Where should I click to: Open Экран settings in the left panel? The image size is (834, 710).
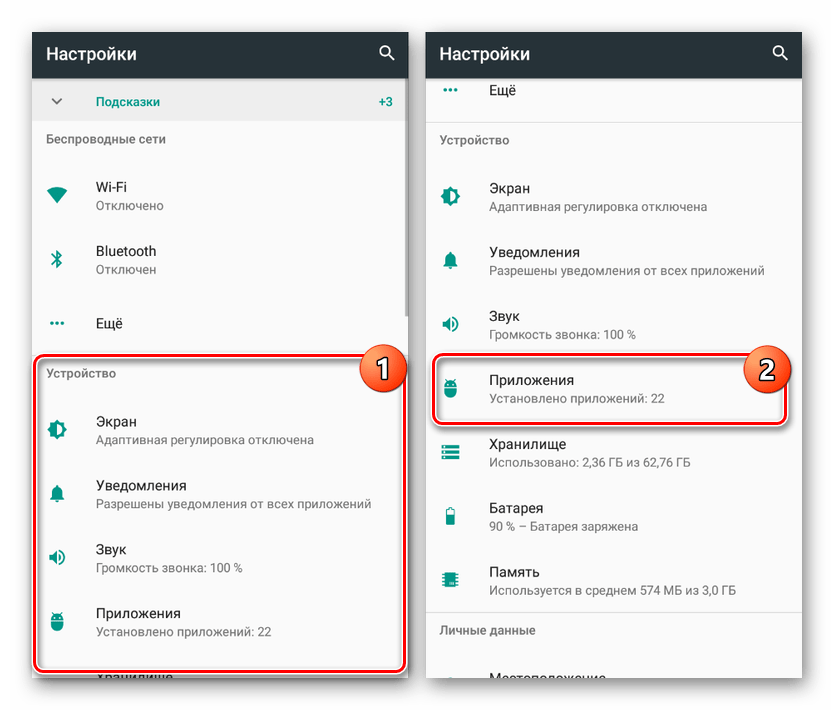[x=220, y=430]
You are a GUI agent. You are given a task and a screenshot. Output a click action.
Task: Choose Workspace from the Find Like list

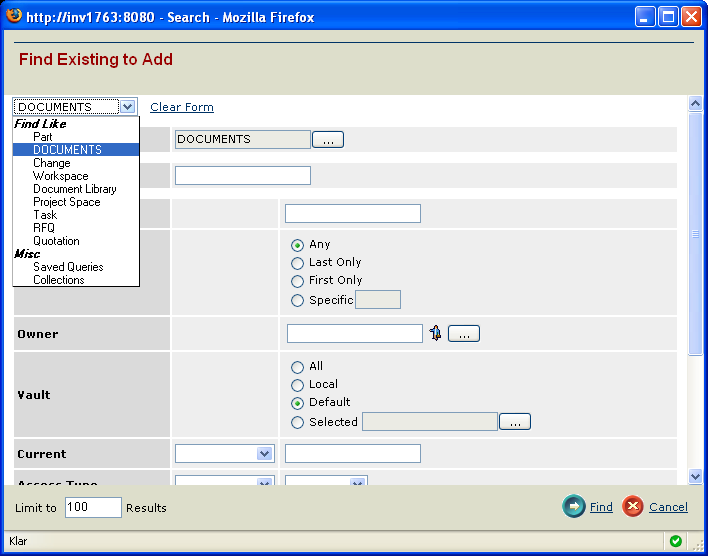click(60, 176)
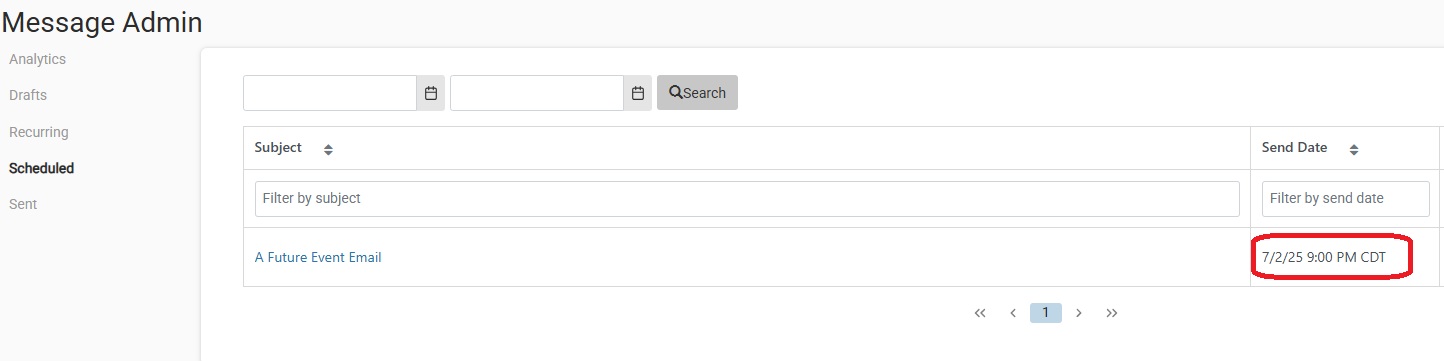The width and height of the screenshot is (1444, 361).
Task: Open Drafts in the sidebar
Action: tap(28, 95)
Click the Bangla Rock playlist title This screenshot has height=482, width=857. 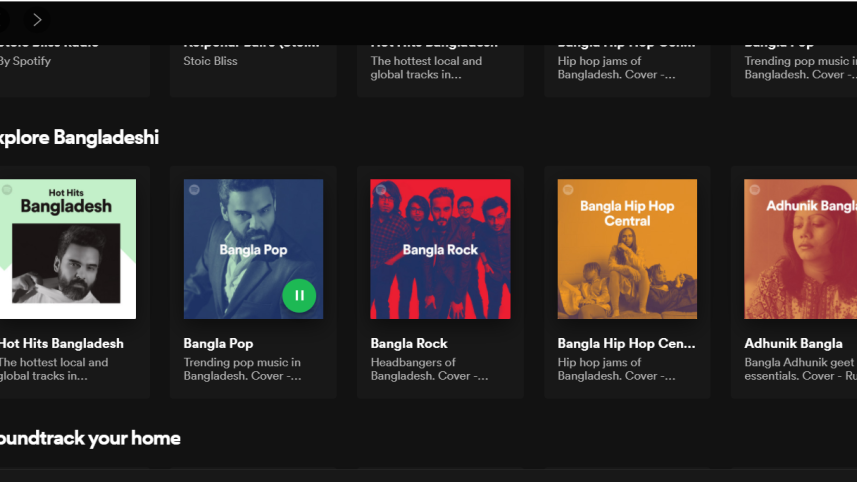tap(409, 343)
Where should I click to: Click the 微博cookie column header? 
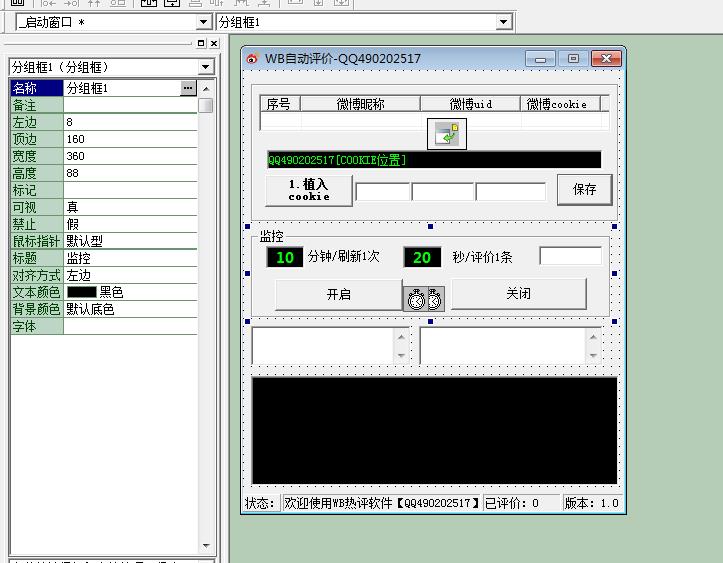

***

Write out the material word for word, from its first line up to and including the line that contains "[x=220, y=430]". Leave the pictures out.

## Solution:
Where should I click to: Open Экран settings in the left panel? The image size is (834, 710).
[x=220, y=430]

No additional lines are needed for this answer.